Rahoul Baruah baz at madeofstone.net
Tue Oct 21 08:08:23 EDT 2008

On 21 Oct 2008, at 10:45, Rob Lacey wrote:

> I almost am tempted to simplify the controller by using only the  
> User model and moving most of the checks out of the controller  
> action entirely and putting all into User, although that would mean  
> that the user model, single_sign_on and music_service would then be  
> really tightly coupled which wouldn't be great either.
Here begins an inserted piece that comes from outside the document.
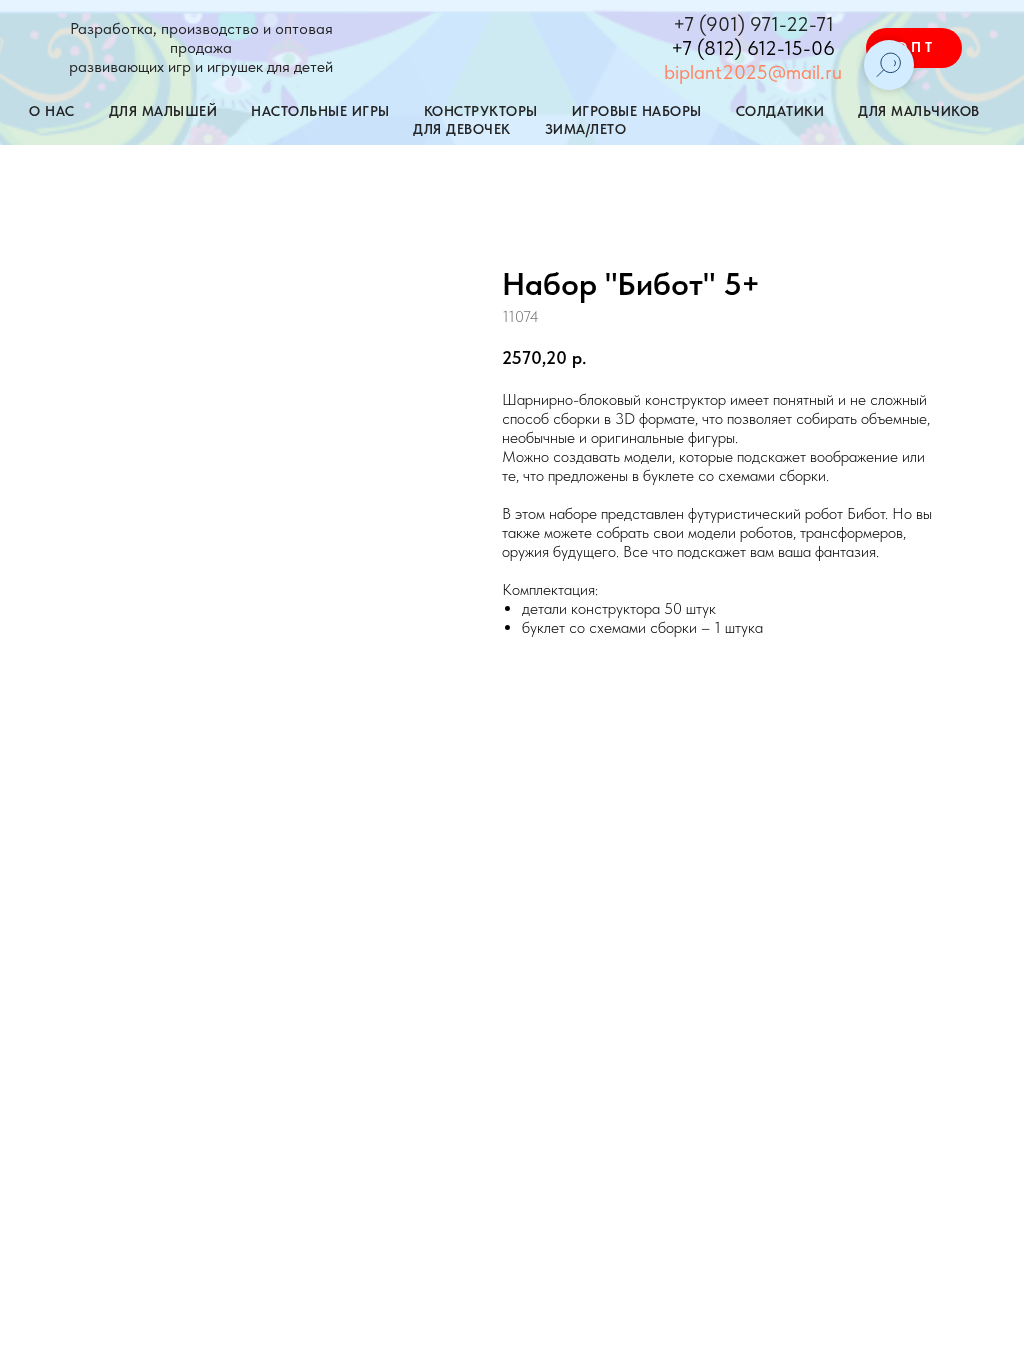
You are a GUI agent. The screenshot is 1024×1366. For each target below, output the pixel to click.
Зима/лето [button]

I

The "Rails Way" (assuming you are using Rails) is to make your  
controllers do virtually nothing - find/create an object, call a  
method on it, decide which view to render and that's it.  So, actually  
what you suggest would be best.

However, rather than talking to your models directly, the controller  
could talk to a "presenter" object, which does the "glue  
work" (finding the associated models, calling the relevant methods in  
the correct order and packaging up the results) - you can then RSpec  
your presenter in the same way as you would a model.

This makes your controller specs (and implementations) trivial:

it "should find a single sign-on" do
	@presenter = mock 'SingleSignOnPresenter'

	post :request_token, :secret => 'secret', :email_address => 'billg at hotmail.com 

	response.should redirect_to(some_path)

I actually use helpers (given_a_single_sign_on_presenter and  
expect_to_request_a_token) instead of setting up the mocks and  
expectations within the spec, just to make it a bit more readable.

Then you can RSpec your SingleSignOnPresenter separately, in much the  
same way as you would spec a model, and keep the associations (and  
implementation details) away from your controller.